In this study, a recently developed once-through capillary flow rig set-up that offers the ability to control thermodynamic and hydrodynamic parameters was modified and utilised to evaluate surface kinetics and mechanisms of CaCO3 scale formation under dynamic flowing conditions. An important attribute of this set-up is an “iso-supersaturated” condition that allows SR, regarded as the “thermodynamic driving force” for nucleation to remain constant in the capillary cell due to the short residence time of the flowing brines, and ensure that there is no bulk (pre-precipitated) crystals in the solution when it flows through the cell. The capillary flow rig allows assessment and variation of different scaling parameters, such that CaCO3 surface deposition can be investigated reliably. This permits the reliable kinetic examination of the scale growth in the capillaries and provides an improved mechanistic understanding of surface scaling.
This study investigates the kinetics and mechanisms of CaCO3 deposition on stainless steel surfaces under flow conditions over a wide range of SR, at 25⁰C and 70⁰C. Surface induction time (tind) and CaCO3 growth are evaluated from the differential pressure build-up when scale is deposited on the walls of the capillaries in real-time. Also, the influence of surface wettability by the application of silane and pre-scaled surfaces was studied.
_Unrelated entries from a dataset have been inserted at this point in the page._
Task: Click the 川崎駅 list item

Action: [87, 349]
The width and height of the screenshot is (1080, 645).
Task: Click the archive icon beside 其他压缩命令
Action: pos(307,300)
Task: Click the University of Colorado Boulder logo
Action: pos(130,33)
This was used to assess the interplay between surface feature/condition, and scale nucleation and growth kinetics, and to understand how surface condition/characteristics promotes or reduces the likelihood of scale formation in a flowing system.
The study shows that the deposition of CaCO3 on metallic surfaces can occur by heterogeneous crystallization and growth, and not necessarily by the adhesion of colloidal crystals from the bulk solution. The results also show that the nature of a surface is a factor that influences the induction time and growth rate; a low wettability/low-surface energy substrate delays the onset of nucleation and reduces the amount of surface scale deposit, this surface characteristic seems to improve scale performance. The pre-existing scale layer acts as active sites initiating nucleation and promoting further scale growth. The surface fouling mechanism is thought to be mass transport controlled during the early phase of scale formation and subsequently surface reaction controlled in the latter part.
Another novelty of this research is centred on the detailed investigation of the early nucleation period, results here show nucleation and crystal growth already taking place during what is normally referred to as the “induction period” in the tube blocking tests. Also, the de-supersaturation profile in static bulk test and the capillary rig was obtained via atomic adsorption spectroscopy, which enabled validation of predictions by MultiScaleTM software (based on thermodynamic factors). Bulk predictions were in close agreement with the experimental mass of scale precipitated, but there were extensive dissimilarities between scaling estimated by MultiScaleTM and actual deposit on the capillary surface.
The estimation of scale deposit thickness using the Hagen-Poiseuille equation is deemed unreliable due to the non-uniformity of the scale layer in the capillaries. A semi-empirical model that incorporates influential parameters particularly flow rate for the prediction of the induction time based on the classical nucleation theory, and scale deposition growth rate as a function of the deposition flux is proposed from the experimental work in this study.